• _EXERCISE INSTRUCTIONS_:
1. Reproduce the part of the forum thread on David Sedaris from "What made me" up to and including "it with gusto.".
2. Answer these questions about the forum thread on David Sedaris:
(a) Mookalafalas calls the book a weird mix of what two things?
(b) Which Sedaris book did SimonNZ hear as an audiobook?
(c) According to SimonNZ, in whose voice did Sedaris do TV jingles?

• _EXTRACT_:

Quote from: Mookalafalas on August 17, 2018, 02:38:09 AM
My first David Sedaris.  Probably the funniest book I've ever read.  A weird mix of sweet naivete and brutal cynicism.  He treads lightly through dark places and somehow makes poetry out of both mundane and taboo topics.  I look forward to reading the rest of his books, and already dread coming to the end...

[asin]B00FOR2JRQ[/asin]
Even for those who don't do audiobooks I recommend it for him.

SimonNZ

Quote from: milk on August 17, 2018, 01:01:32 PM
Even for those who don't do audiobooks I recommend it for him.

I heard the audiobook of Me Talk Pretty One Day and loved his voice (which I'd never heard before) and delivery.

What made me especially glad to have "read" it that way was that at one point he talks about doing TV jingles in the voice of Billie Holliday - in a misguided attempt to impress a music teacher - and here we get to appreciate the perfection of his impersonation as he launches into it with gusto.

milk

Quote from: SimonNZ on August 17, 2018, 02:06:10 PM
I heard the audiobook of Me Talk Pretty One Day and loved his voice (which I'd never heard before) and delivery.

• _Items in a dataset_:
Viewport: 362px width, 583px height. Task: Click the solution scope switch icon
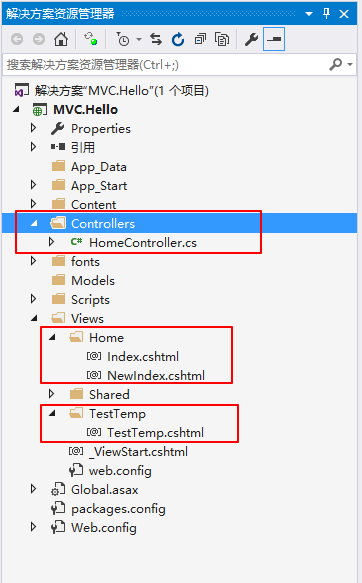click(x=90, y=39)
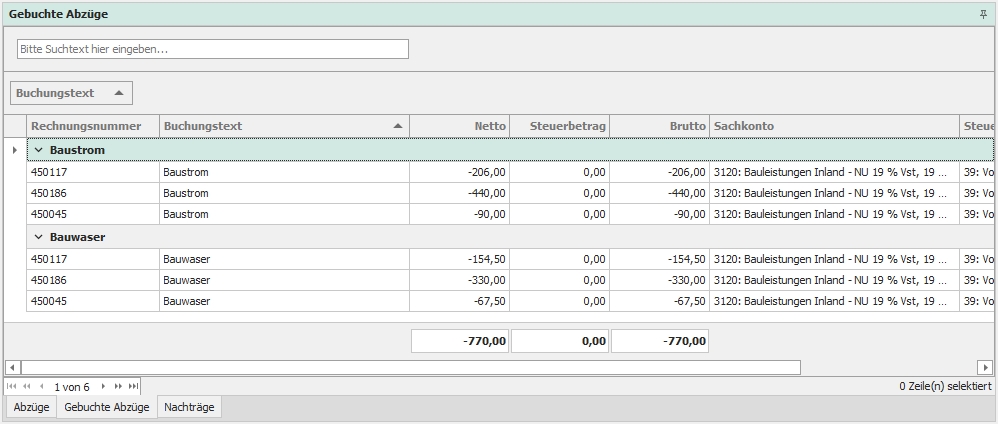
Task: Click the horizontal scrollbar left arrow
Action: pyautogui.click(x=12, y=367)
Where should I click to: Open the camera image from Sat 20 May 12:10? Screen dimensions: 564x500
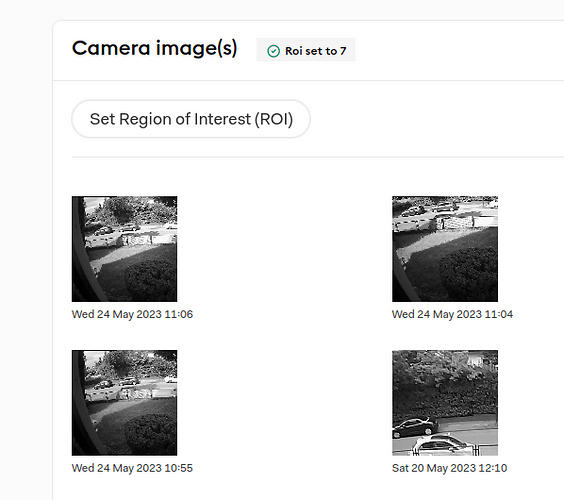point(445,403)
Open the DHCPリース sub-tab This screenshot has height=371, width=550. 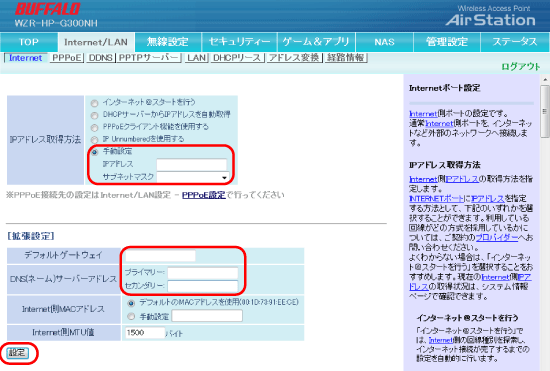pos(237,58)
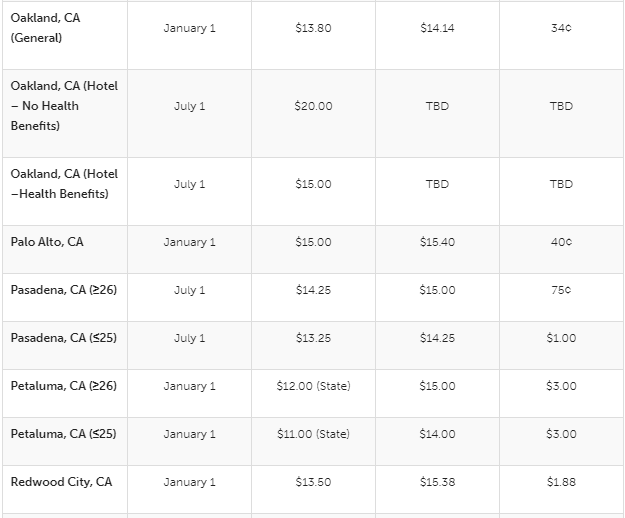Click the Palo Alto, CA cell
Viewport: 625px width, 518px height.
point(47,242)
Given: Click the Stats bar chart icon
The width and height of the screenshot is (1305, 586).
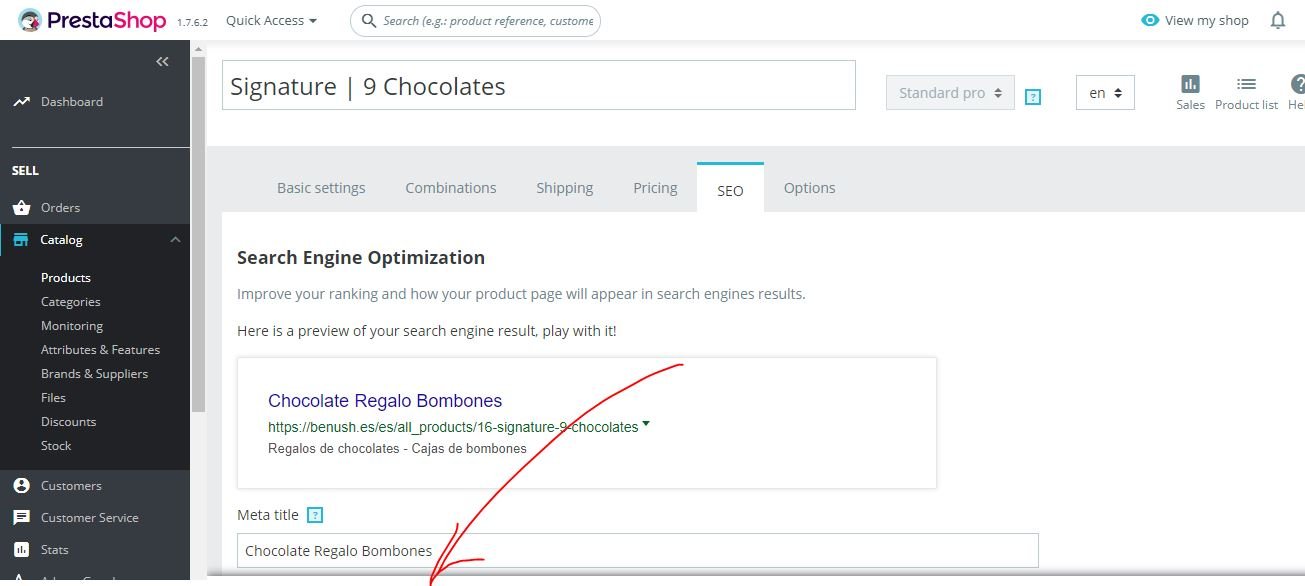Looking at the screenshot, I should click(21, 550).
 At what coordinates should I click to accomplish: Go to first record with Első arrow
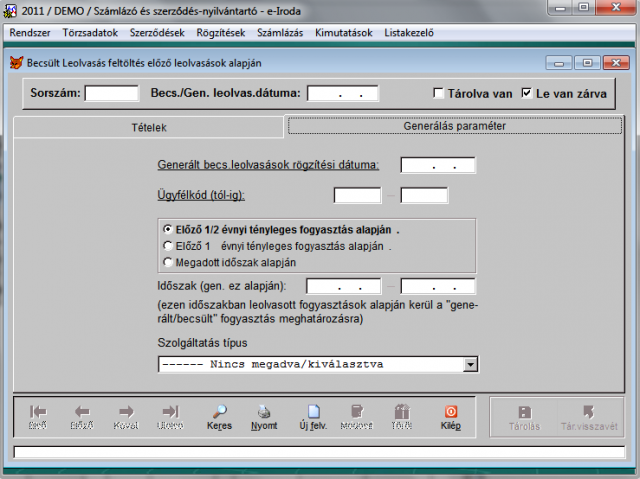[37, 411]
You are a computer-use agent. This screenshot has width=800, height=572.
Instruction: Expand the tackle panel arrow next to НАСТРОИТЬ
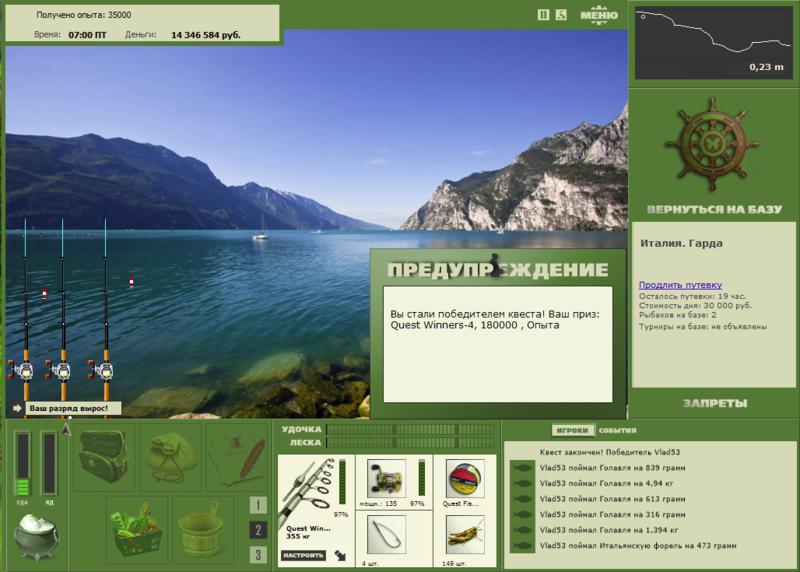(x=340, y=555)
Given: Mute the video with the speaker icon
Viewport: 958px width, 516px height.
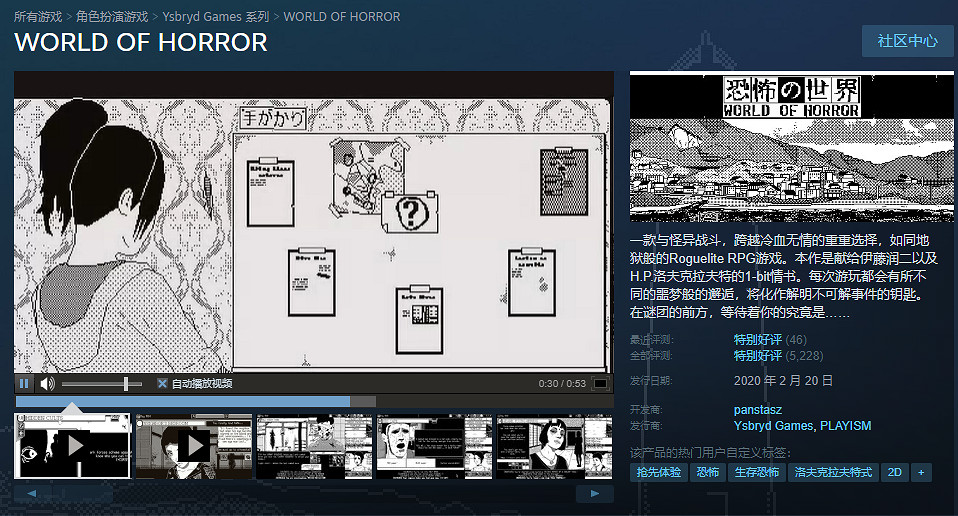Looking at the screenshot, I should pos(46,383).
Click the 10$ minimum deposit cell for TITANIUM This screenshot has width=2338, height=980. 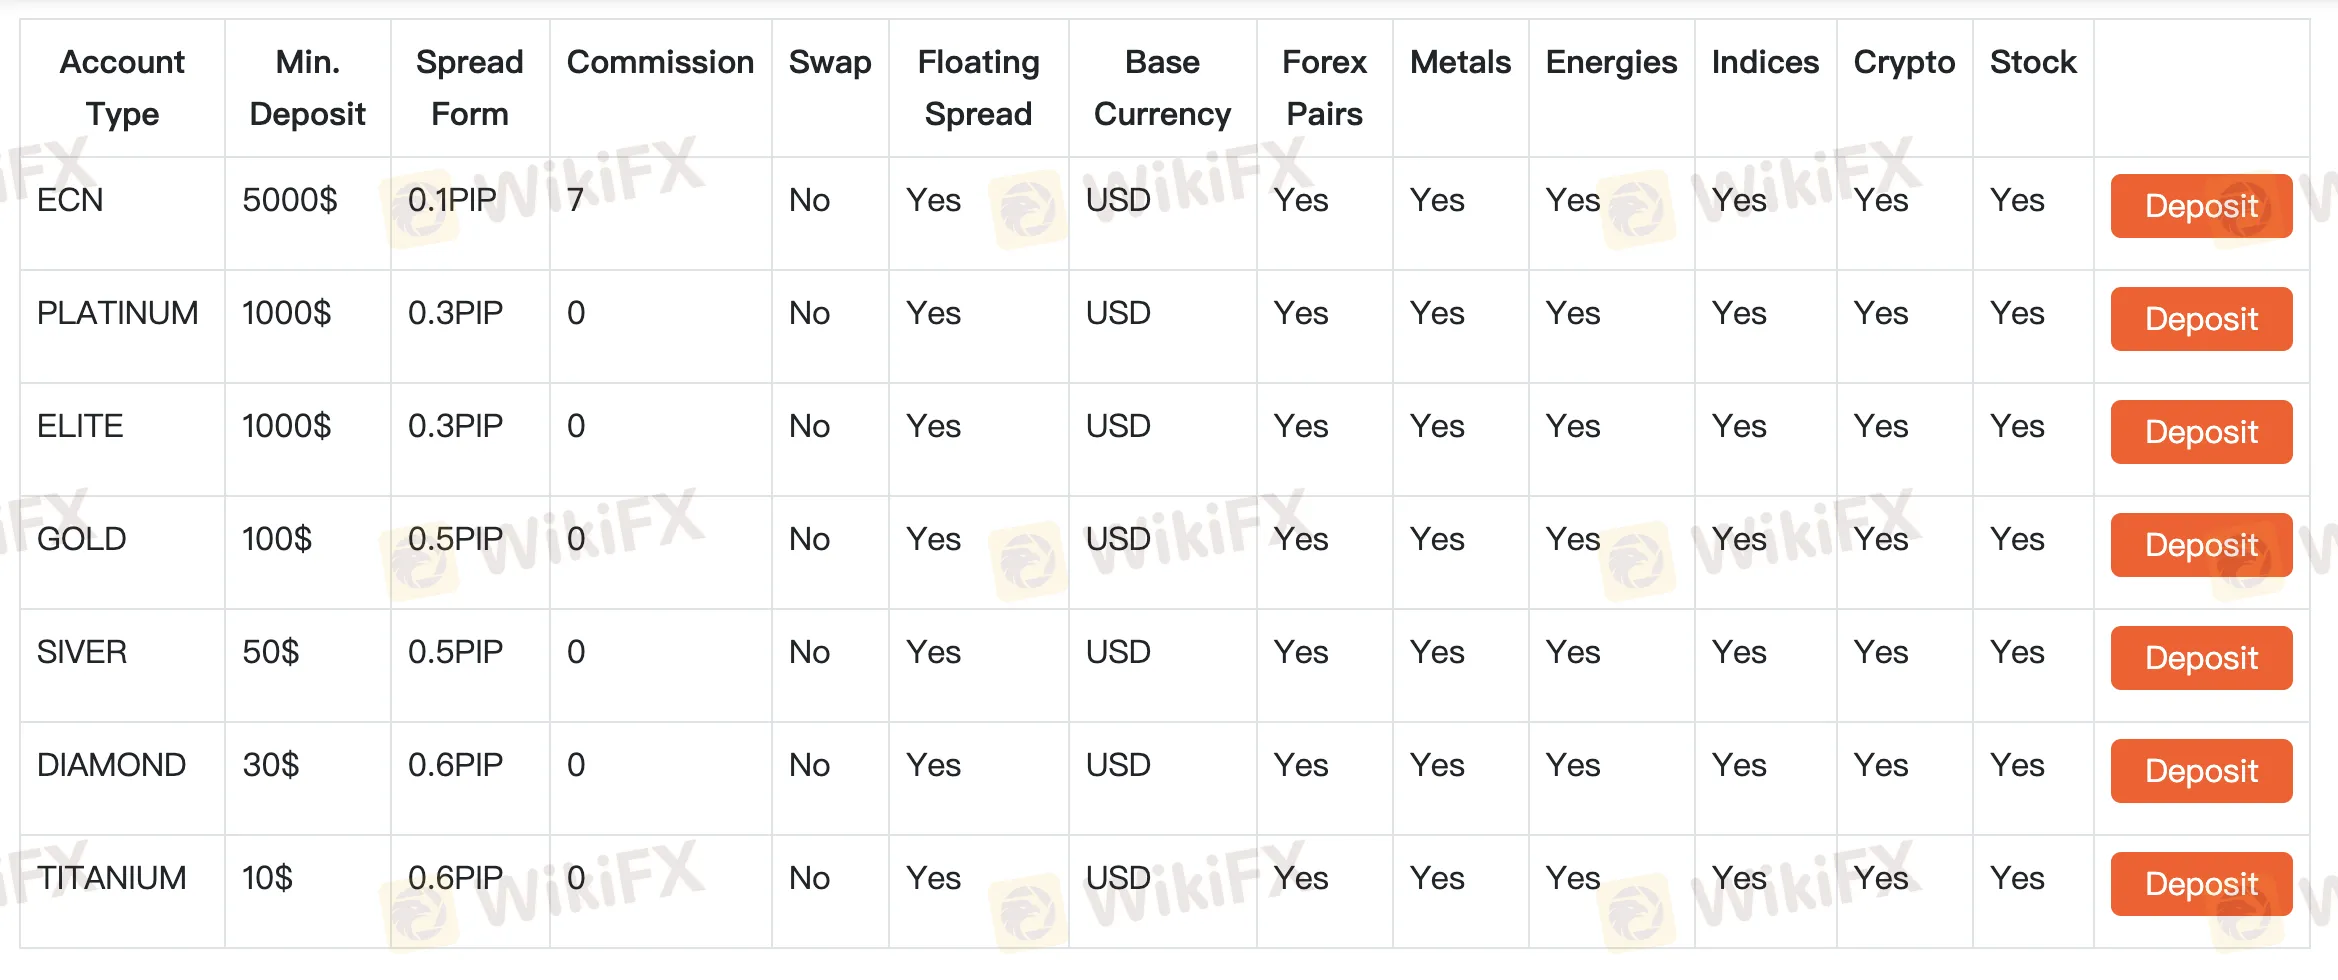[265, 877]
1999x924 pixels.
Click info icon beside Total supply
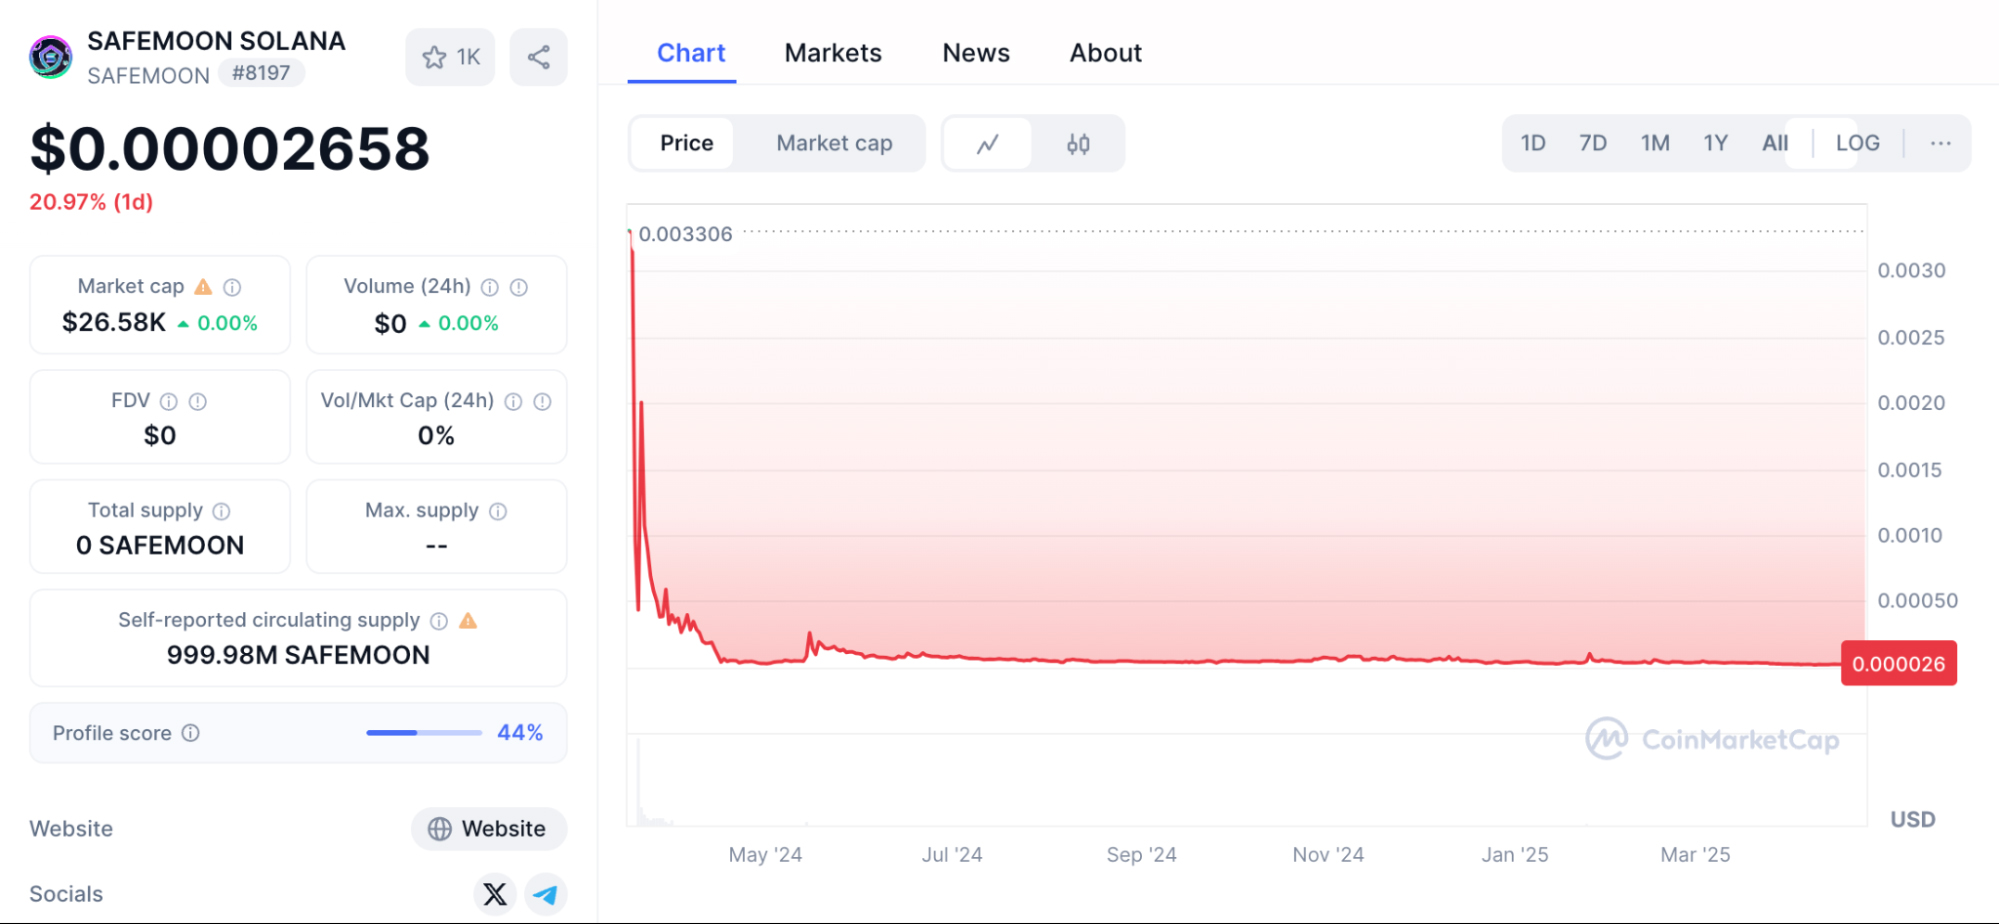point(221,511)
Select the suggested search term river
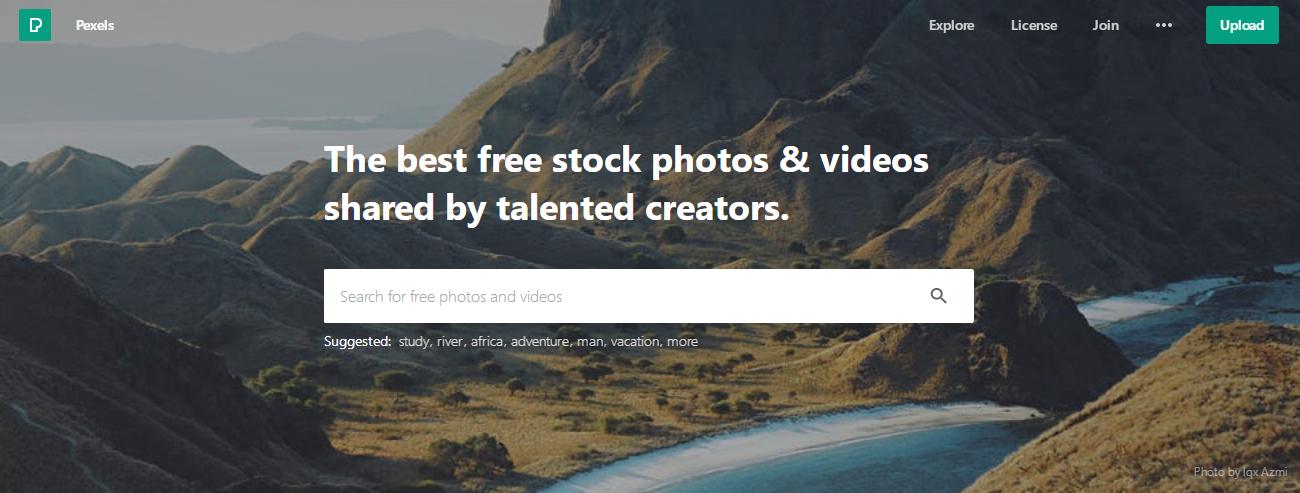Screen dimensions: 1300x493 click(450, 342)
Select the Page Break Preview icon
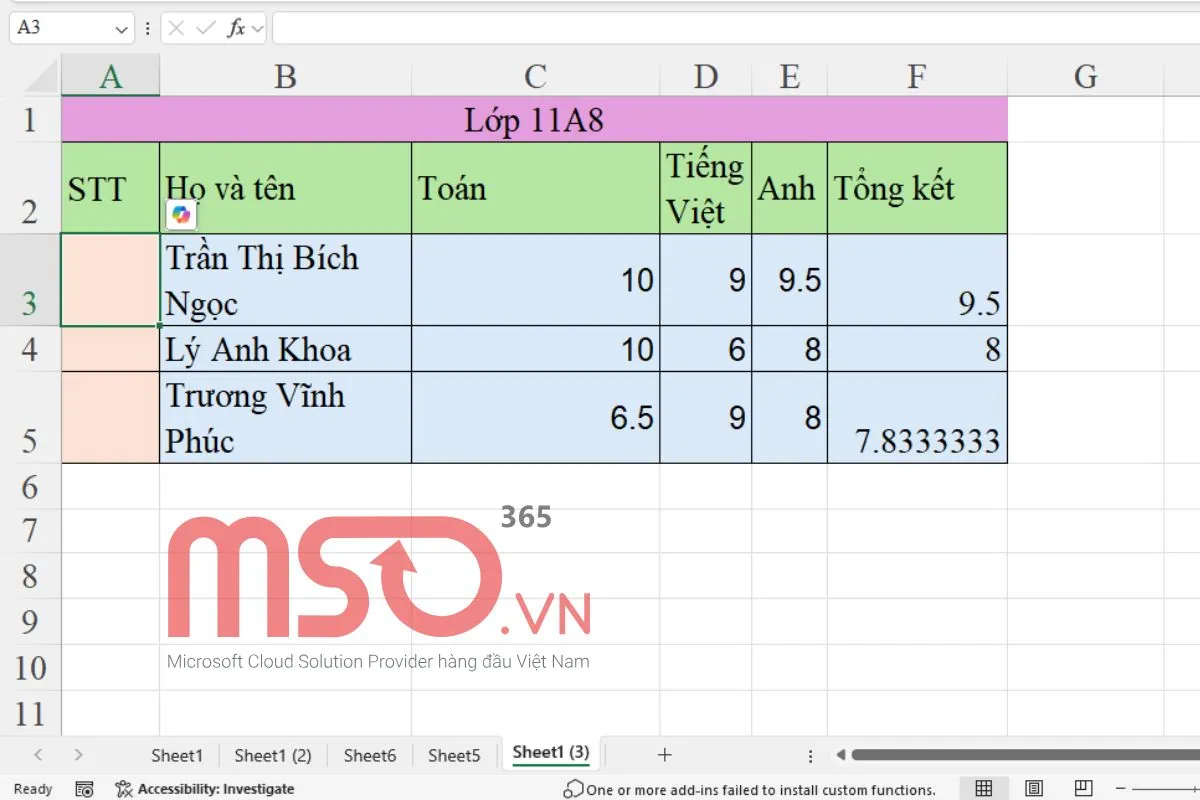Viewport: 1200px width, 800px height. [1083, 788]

• _SOLUTIONS TO THE PROBLEMS_:
1.
What made me especially glad to have "read" it that way was that at one point he talks about doing TV jingles in the voice of Billie Holliday - in a misguided attempt to impress a music teacher - and here we get to appreciate the perfection of his impersonation as he launches into it with gusto.

2.
(a) Sweet naivete and brutal cynicism.
(b) Me Talk Pretty One Day.
(c) Billie Holliday's.